--From Aristotle’s Poetics
Though Thucydides famously stated at the beginning of his History of the Peloponnesian War, “My work is not a piece of writing designed to meet the taste of an immediate public, but was done to last for ever,” (I.22) it is clear that in order for Thucydides’ work to have lasted and to have remained a possession for all time, it also had to please its audience. That Thucydides, despite his lambasting of romantic embellishments (I.21), could have produced something as dramatic and ahistorical as the Melian dialogue attests to what must have been his profound recognition that history is far more than simply a true account of the past. Indeed, if we are to understand what truth was for the Greeks, a Heideggerian scrutiny of their word for it, Aleitheia, will reveal it to mean un-concealment or un-forgetting. That the word is etymologically given only in negative terms, with an alpha-privative, demonstrates the Greek’s underlying view of the kinship between truth and memory. This view pervades the dialogues of Plato, especially Phaedo, Republic, and Phaedrus, where Socrates argues for the soul’s immortality on the very grounds that all knowledge is recollection (Anamnesis). But if history’s object is truth and truth’s source is memory, it becomes apparent why even someone as driven towards scientific objectivity as Thucydides could not have resisted dramatic interpolation and invention.
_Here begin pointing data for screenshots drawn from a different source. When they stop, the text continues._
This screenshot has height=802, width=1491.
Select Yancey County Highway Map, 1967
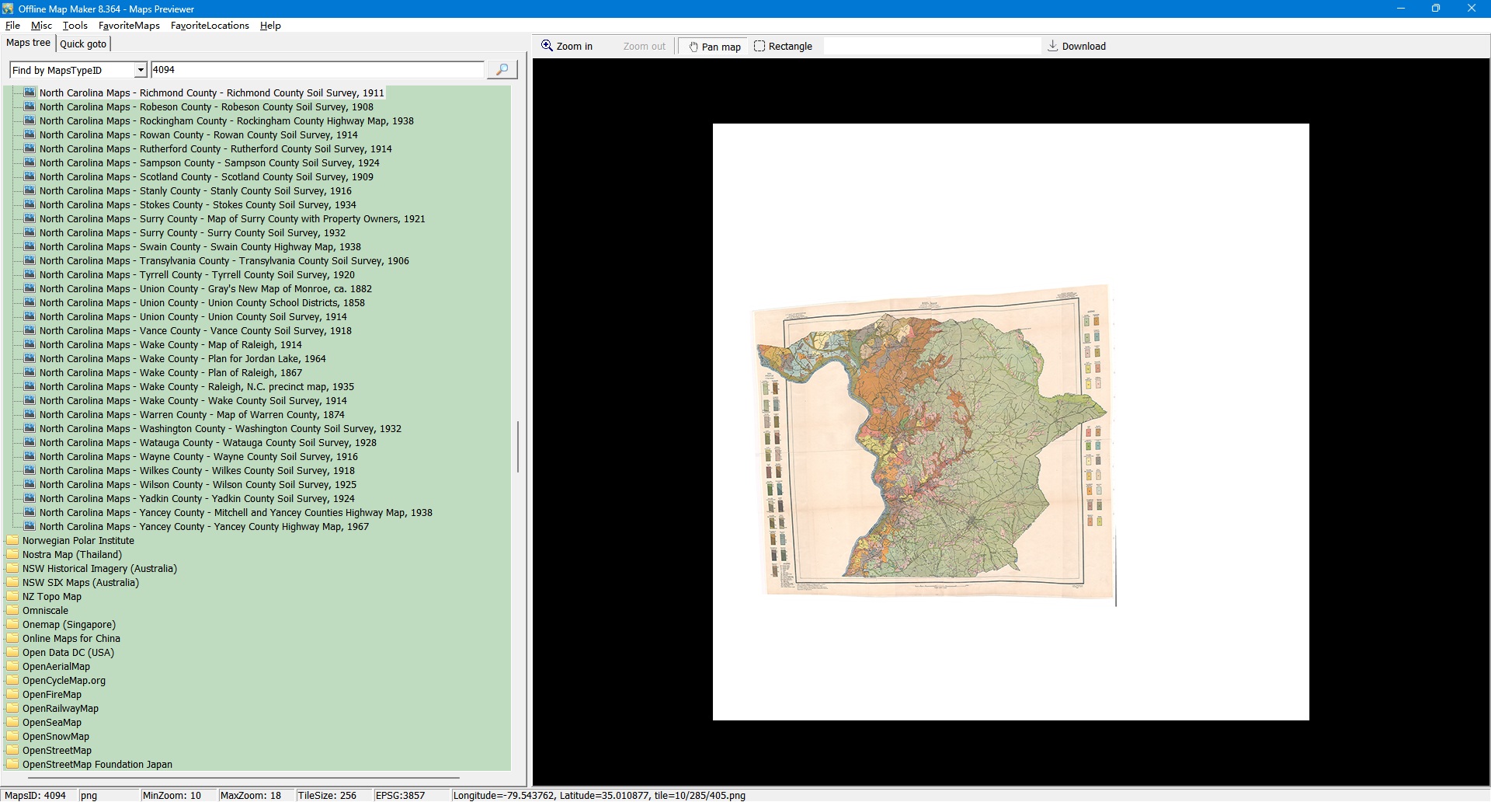tap(203, 527)
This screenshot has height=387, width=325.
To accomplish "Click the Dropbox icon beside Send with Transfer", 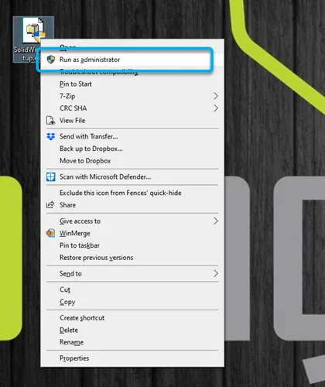I will coord(51,136).
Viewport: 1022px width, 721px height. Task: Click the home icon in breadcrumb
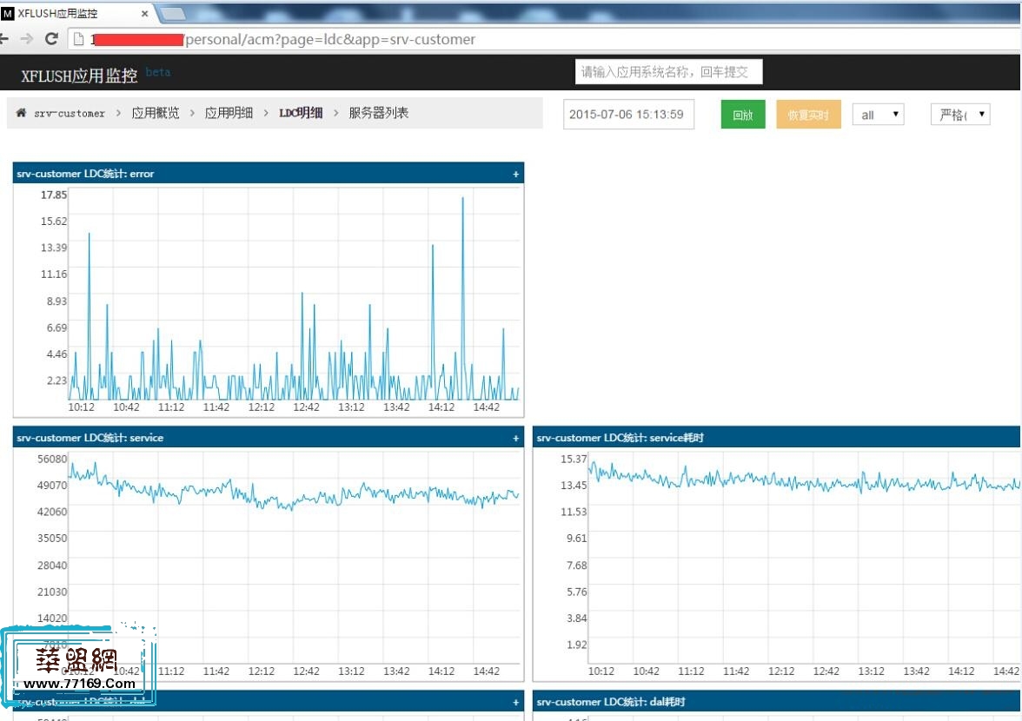point(21,113)
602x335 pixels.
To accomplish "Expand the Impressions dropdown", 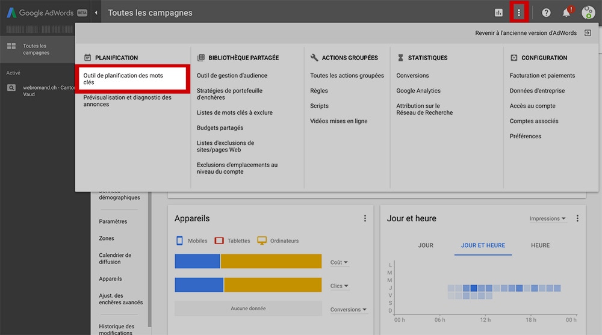I will pyautogui.click(x=547, y=219).
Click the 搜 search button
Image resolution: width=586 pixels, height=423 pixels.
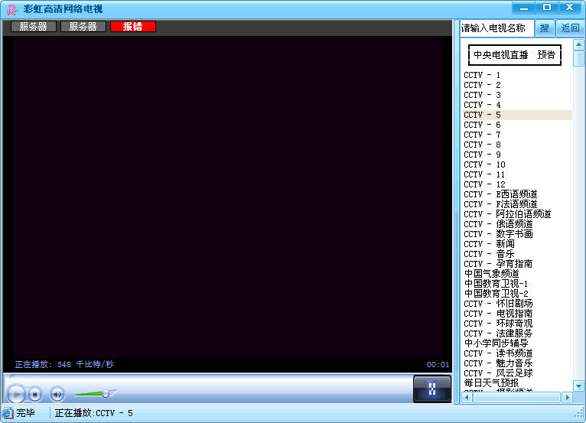[544, 28]
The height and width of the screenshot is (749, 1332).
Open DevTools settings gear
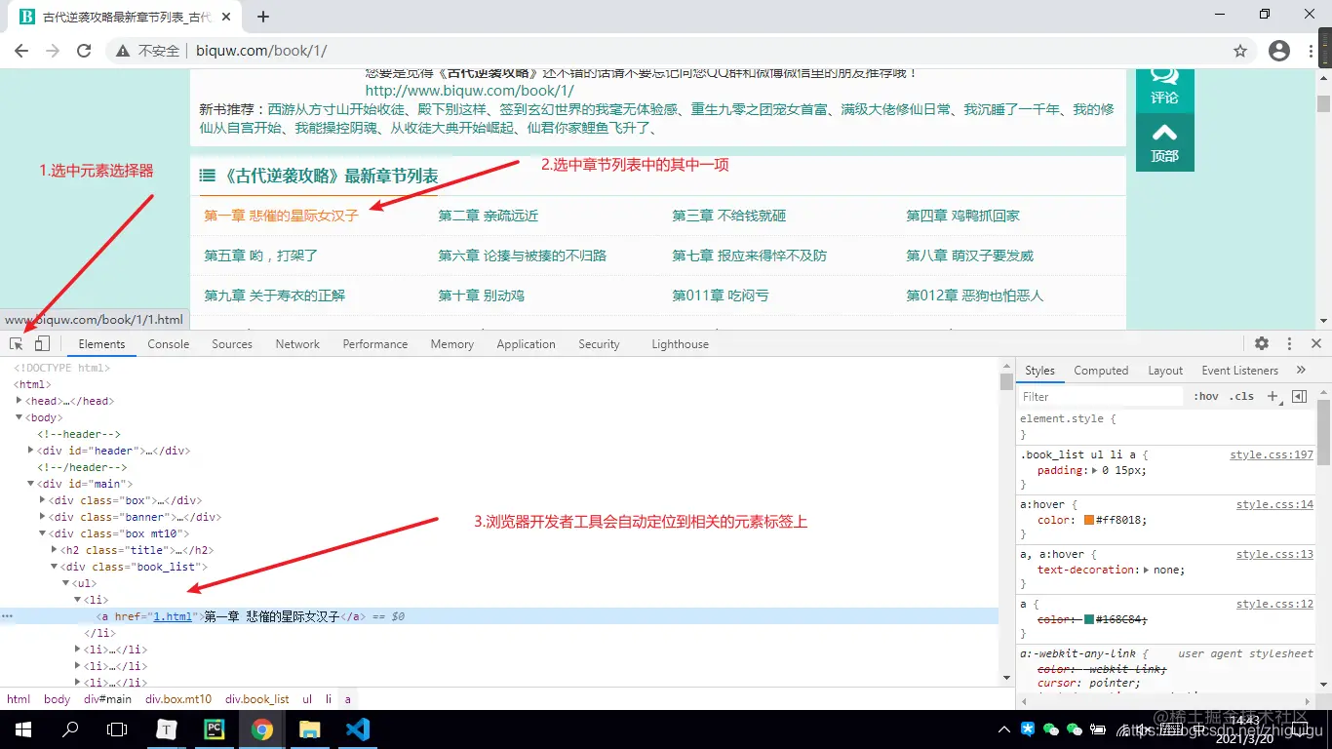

Yet the lack of reliable source-keeping in ancient times forced historians like Herodotus and Thucydides to write histories only of their recent times, histories of wars through which they had lived and in which they had fought. But this writing about a near-past coupled with the fact that the subject of that past was war, ensured that history would blur with epic.
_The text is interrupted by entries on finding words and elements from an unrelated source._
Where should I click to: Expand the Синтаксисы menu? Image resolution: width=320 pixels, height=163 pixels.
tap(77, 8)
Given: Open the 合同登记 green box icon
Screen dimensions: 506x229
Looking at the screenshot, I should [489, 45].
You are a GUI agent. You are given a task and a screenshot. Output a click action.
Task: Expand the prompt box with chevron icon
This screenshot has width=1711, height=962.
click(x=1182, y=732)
But in any event, could Thucydides have claimed his book to have been a possession for all time if it hadn’t been of epic and tragic proportion? Assuredly not. For, so the argument seems to run in ancient historiography from Herodotus to Polybius, not everything that happened in the past is worthy of being called history. Only those events from which we can draw universal lessons are ultimately important. Herodotus does not write history to preserve the miniscule deeds of insignificant men from the blackening of time, but to preserve those belonging to great men, political leaders, emperors, generals, etc.
But in this way history and poetry converge. For Aristotle argues in Poetics that a tragedy must take as its subject a person of high birth and exalted stature. And Homer, in the Iliad and Odyssey, when not slandering the gods, sings almost exclusively about "the best of men." Both the ancient poets and the ancient historians sought to impart lessons to their audience, and both realized that the most effective way to do this was through dramatic art.
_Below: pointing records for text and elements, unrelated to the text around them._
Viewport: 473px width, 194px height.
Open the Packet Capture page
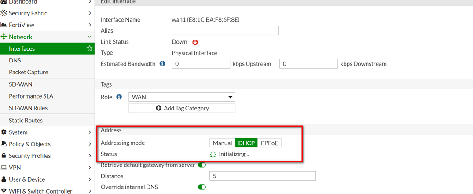click(x=29, y=72)
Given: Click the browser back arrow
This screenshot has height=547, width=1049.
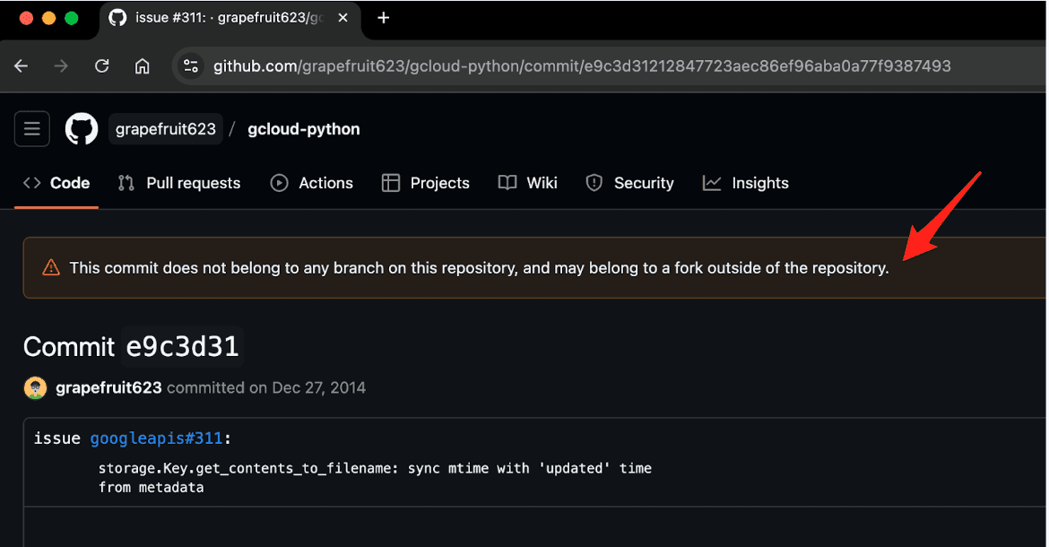Looking at the screenshot, I should [x=22, y=66].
Although Aristotle distinguished between history and poetry, this distinction did not hold up for Herodotus and Thucydides. History was, of course, the study of what had happened, yet it was this very fact that also made it a study of what might be. The kind of plague which Thucydides describes could have just as easily been the subject matter for a Sophoclean play (while the plague of Thebes in Sophocles’ Oedipus Tyrannous could well have been a historical reality), yet the important thing is that it actually occurred, and that moreover, it actually occurred in the live memories of the Athenian people.
Even when Polybius strongly writes that history without the truth is but an idle tale (a sentence that resonates with Shakespeare’s admission that “Life is a tale told by an idiot signifying nothing”), it is important to remember that truth was a much more malleable concept for the Greeks, and one deeply tied to memory. Even Polybius, who himself attempted to write a universal history of epic proportions, consigned himself to focus on the Roman Empire, an empire that had altered his personal life by taking him away from his Greek homeland. And even Polybius could not help but invoke throughout his work the epic force, who later came to be a Roman deity, Fortune (Tyche).
History, as conceived by Herodotus, Thucydides, and Polybius, was at once the study of singulars (both Herodotus and Thucydides argue for the unprecedented nature of the wars on which they write, while Polybius emphasizes the unprecedented character of the Roman people, the unprecedented accomplishments of their constitution, and the unprecedented reach of their sphere of influence), yet it is also the study of universals (Herodotus tells stories of the great deeds of all men and shows hubris to be a condition that affects all leaders, Thucydides sees history as a possession for all time, and Polybius understands all world events to effect each other in an intricate nexus). This deep knowledge of history’s essence underscores why for all three, history could be at once theatrical, epic, tragic, and objective, disciplined, true.